Published in final edited form as:
PMCID: PMC2778219

Birth Prevalence and Natural History of Congenital Cytomegalovirus (CMV) Infection in a Highly Seroimmune Population



The natural history of congenital CMV infection is scarcely known in populations with high maternal CMV seroprevalence. This study evaluated birth prevalence, clinical findings at birth, and hearing outcome in infected children from such a population.


Infants consecutively born were screened for the presence of CMV in urine and/or saliva within the first two weeks. Neonatal clinical findings were recorded and infected children were tested to document hearing function during follow-up. A subset of mothers of infected infants was prenatally tested for the presence of anti-CMV IgG antibodies.


Congenital CMV infection was confirmed in 87/8047 infants (1.08%; 95%CI: 0.86–1.33). Seven (8.1%; 95%CI: 3.3–15.9) infants had at least one clinical finding suggestive of CMV infection and 4 (4.6%; CI95%: 1.3–11.3) had ≥ 3 findings of systemic disease. Sensorineural hearing loss was found in 5/58 (8.6%; CI95%: 2.9–19.0) children tested at a median age of 21 months. Bilateral profound hearing loss was observed in two children and hearing threshold was >60 dBHL in all five children with hearing loss, including two children born to mothers with probable non primary CMV infection.


The results of this first large newborn screening study in a population with high CMV seroimmunity provide additional evidence that congenital CMV disease occurs in populations with high seroprevalence rates with a similar incidence of CMV-related hearing loss to that reported in offspring of women from populations in the developed countries with lower rates of seroimmunity to CMV.

Keywords: Cytomegalovirus, Congenital infection, Infant, Mother to child infection, Brazilian maternal population


Cytomegalovirus (CMV) is a frequent cause of congenital infection in humans in all regions of the world and an important cause of neurological disease and sensorineural deafness in children in the US [1, 2] and in other developed countries [3, 4].

In contrast to most congenital viral infections, congenital CMV infection and disease can occur in children born to women with pre-conceptional immunity [3, 58]. The factors that are associated with intrauterine transmission of CMV and the occurrence of fetal, neonatal, or infant disease have not been well defined [9]. However, the incidence of congenital infection depends on the epidemiological characteristics of the population, in particular, the maternal CMV seroprevalence. High rates of congenital CMV infection have been consistently demonstrated in populations with a high seroprevalence [10]. Therefore, it is not possible to simply extrapolate the knowledge acquired from populations of developed countries with low to intermediate seroprevalence to those of developing countries with high CMV seroprevalence. In addition, it has yet to be established whether congenital CMV infection and disease represents a similar public health problem in developing countries as has been identified in North America and Europe.

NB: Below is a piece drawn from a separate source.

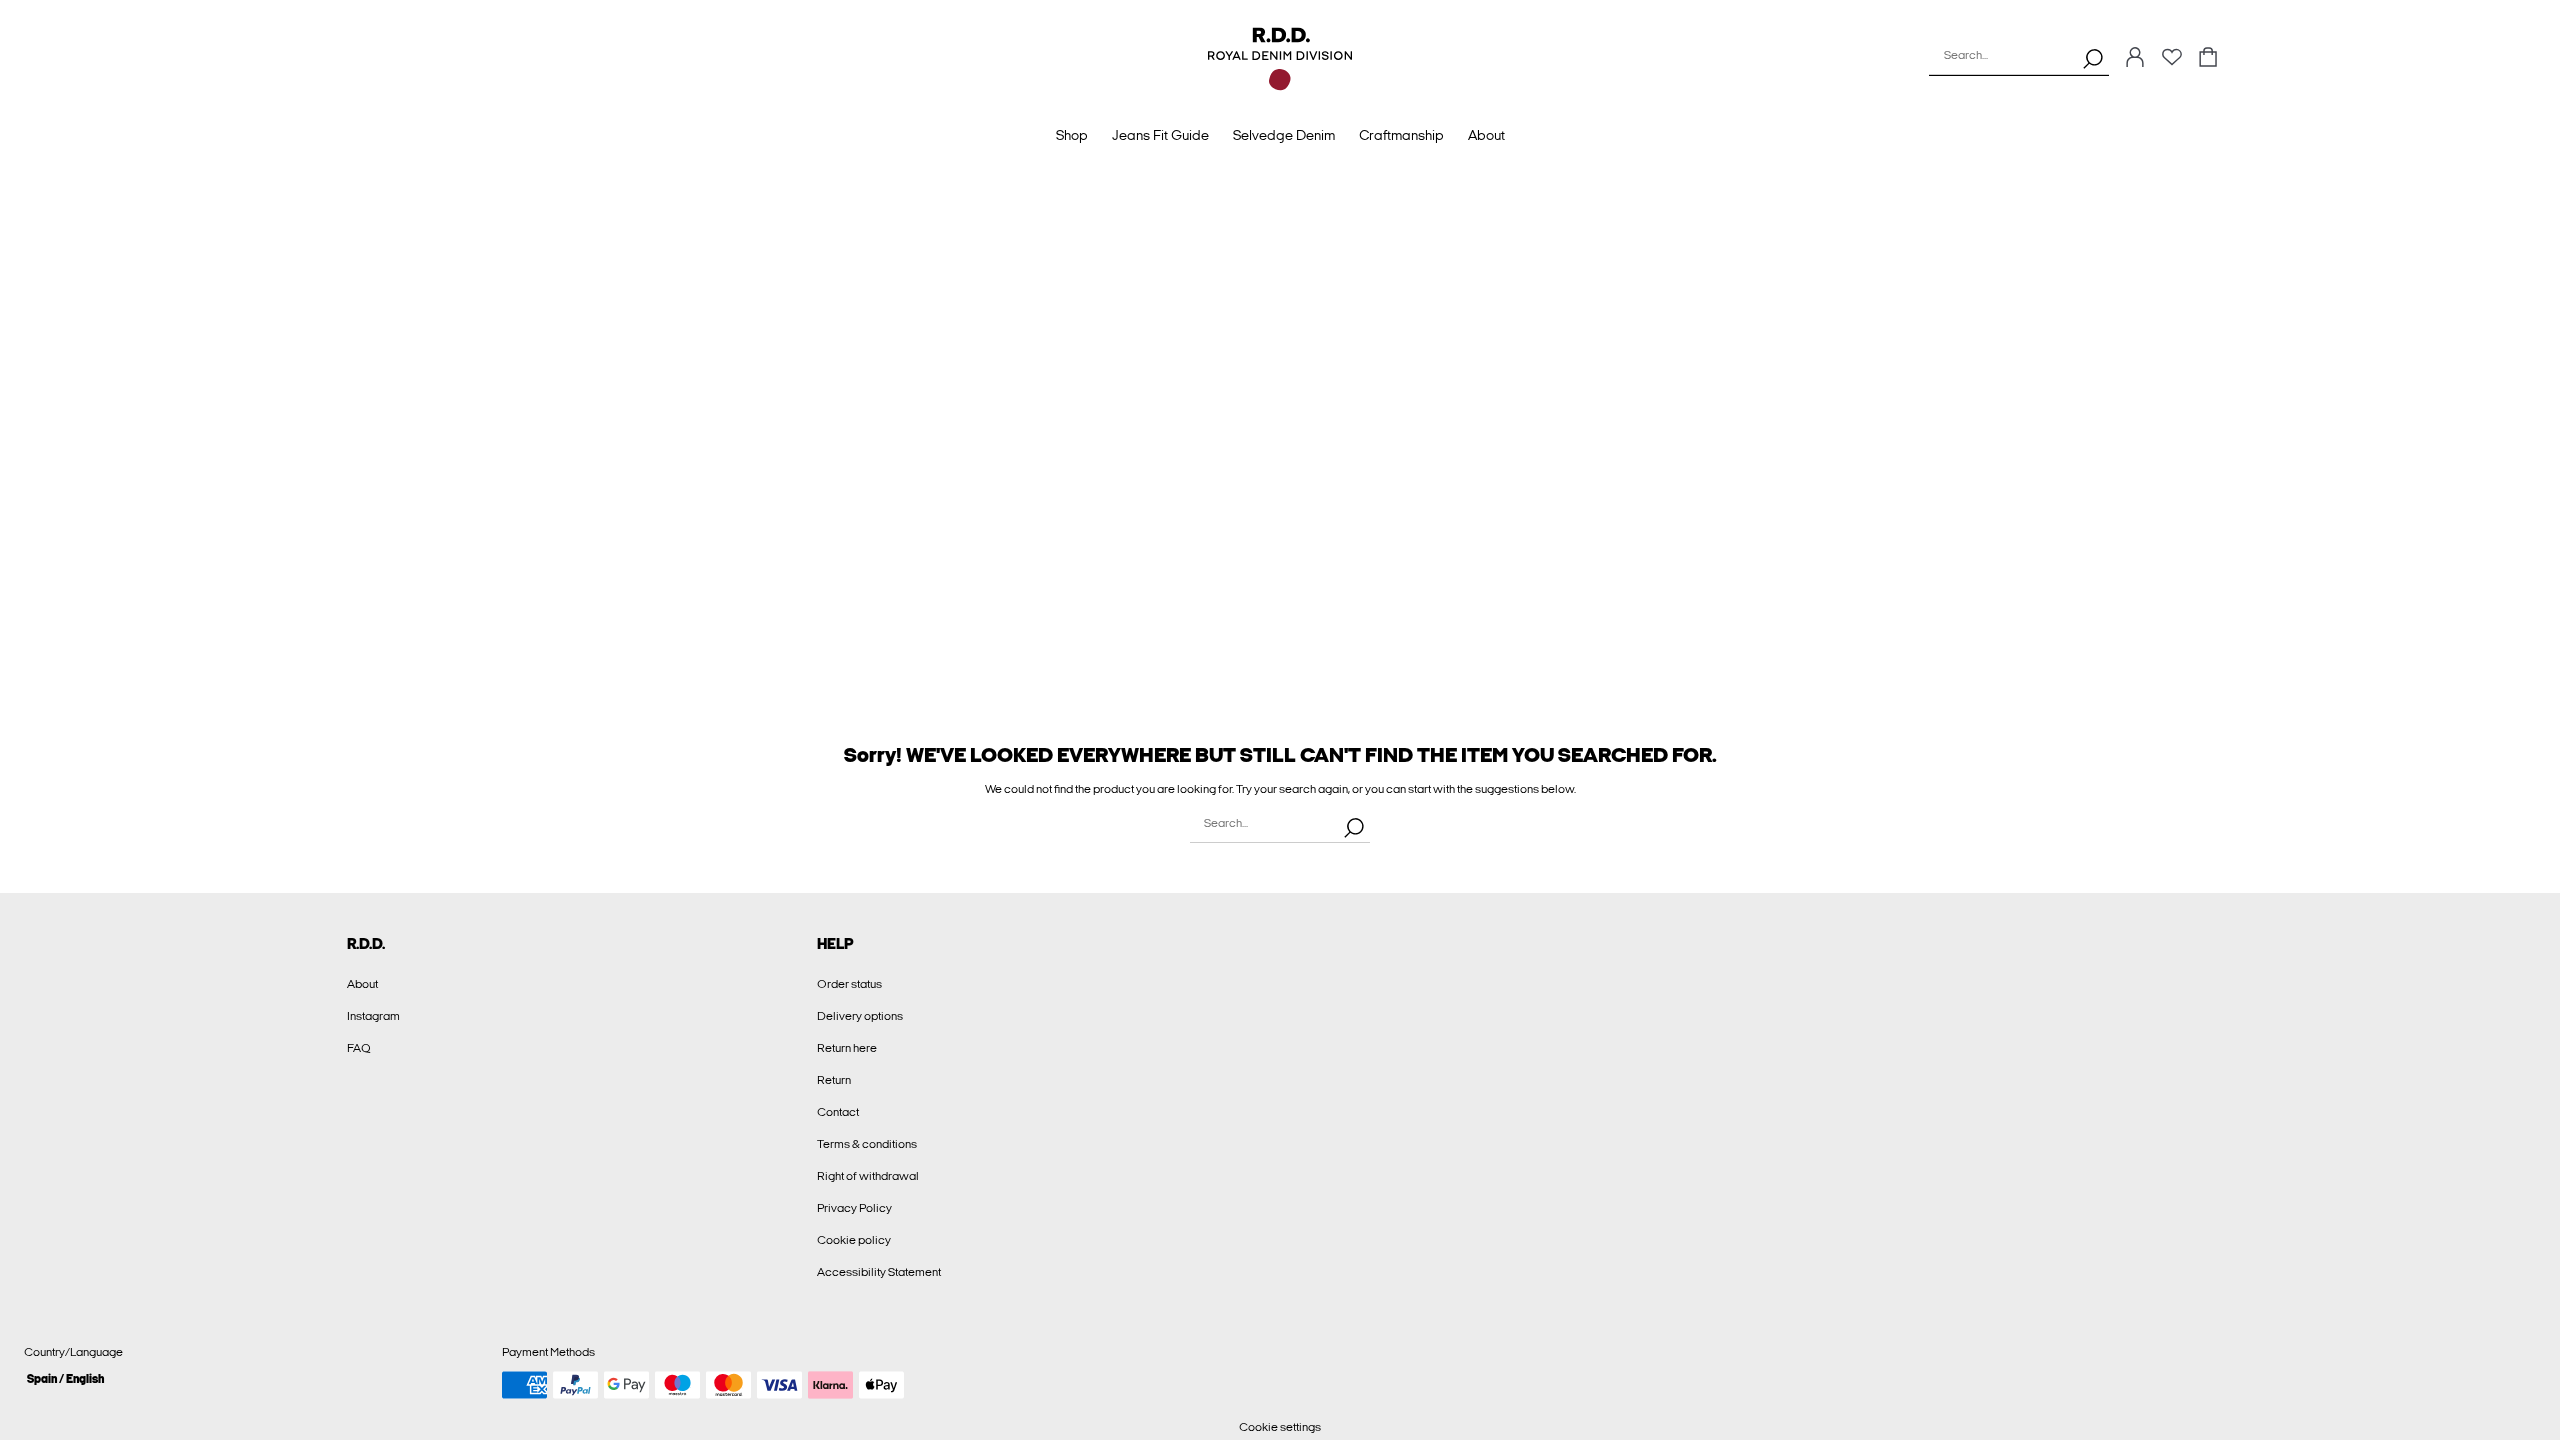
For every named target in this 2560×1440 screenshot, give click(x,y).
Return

Only studies that were done without universal screening, enrolled a small sample of selected infants [1116] or used non-virologic diagnostic methods [17] have been reported from Latin America. These studies have reported a wide range (0.10–6.8%) of congenital CMV infection prevalence rates and the frequency of symptomatic infection ranged from none to 66.6% of the infants [11, 14, 16].

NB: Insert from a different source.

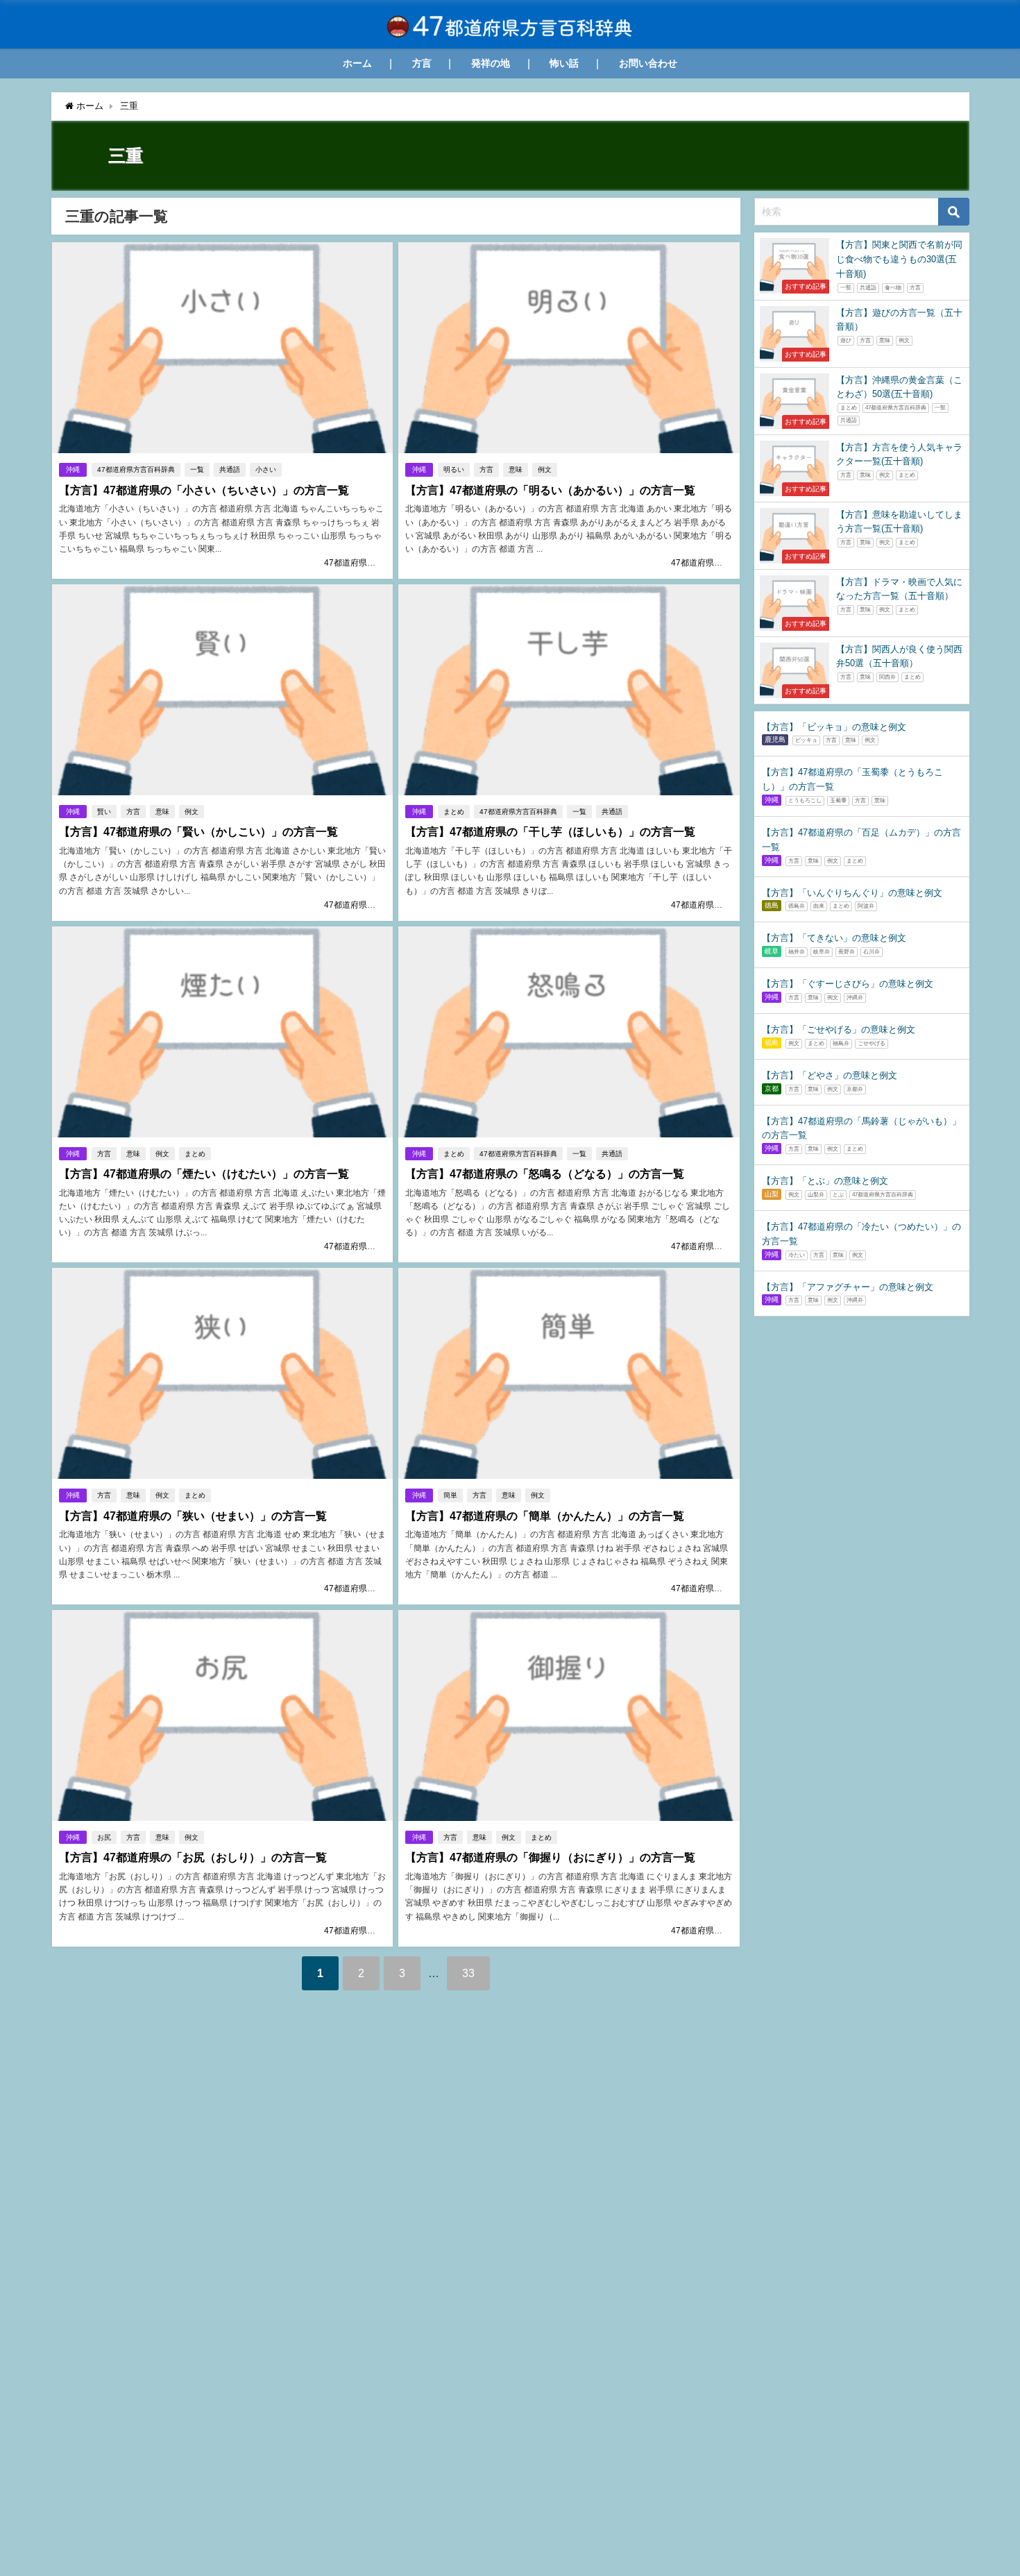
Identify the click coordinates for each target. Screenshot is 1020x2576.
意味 (515, 469)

We conducted a prospective newborn screening study in a representative sample of low income population with high maternal CMV seroprevalence in the southeast region of Brazil [14] to determine the prevalence of congenital CMV infection and clinical findings in infected infants. The frequency of CMV-related hearing loss was defined.


Mothers and their newborns attending two public hospitals in Ribeirão Preto city, State of São Paulo, Brazil, were studied. Both hospitals provide care for a low income population with no private health insurance. The first maternity (Mater) provides care for low risk parturients. The second hospital, Clinical Hospital of Faculty of Medicine of Ribeirão Preto, University of São Paulo, Brazil (HCFMRP) serves as a referral center for high risk parturients but also provides care for low risk parturients. A 95.7% seroprevalence of CMV infection has been detected among pregnant women from this population [14]. Approximately 9500 babies are born every year in this city, 4200 (44%) of whom are attended at these two maternity hospitals. The study was approved by the Research Ethics Committee of the University Hospital (Processes 9366/2003, and 9145/2004), and written informed consent was obtained from all participants.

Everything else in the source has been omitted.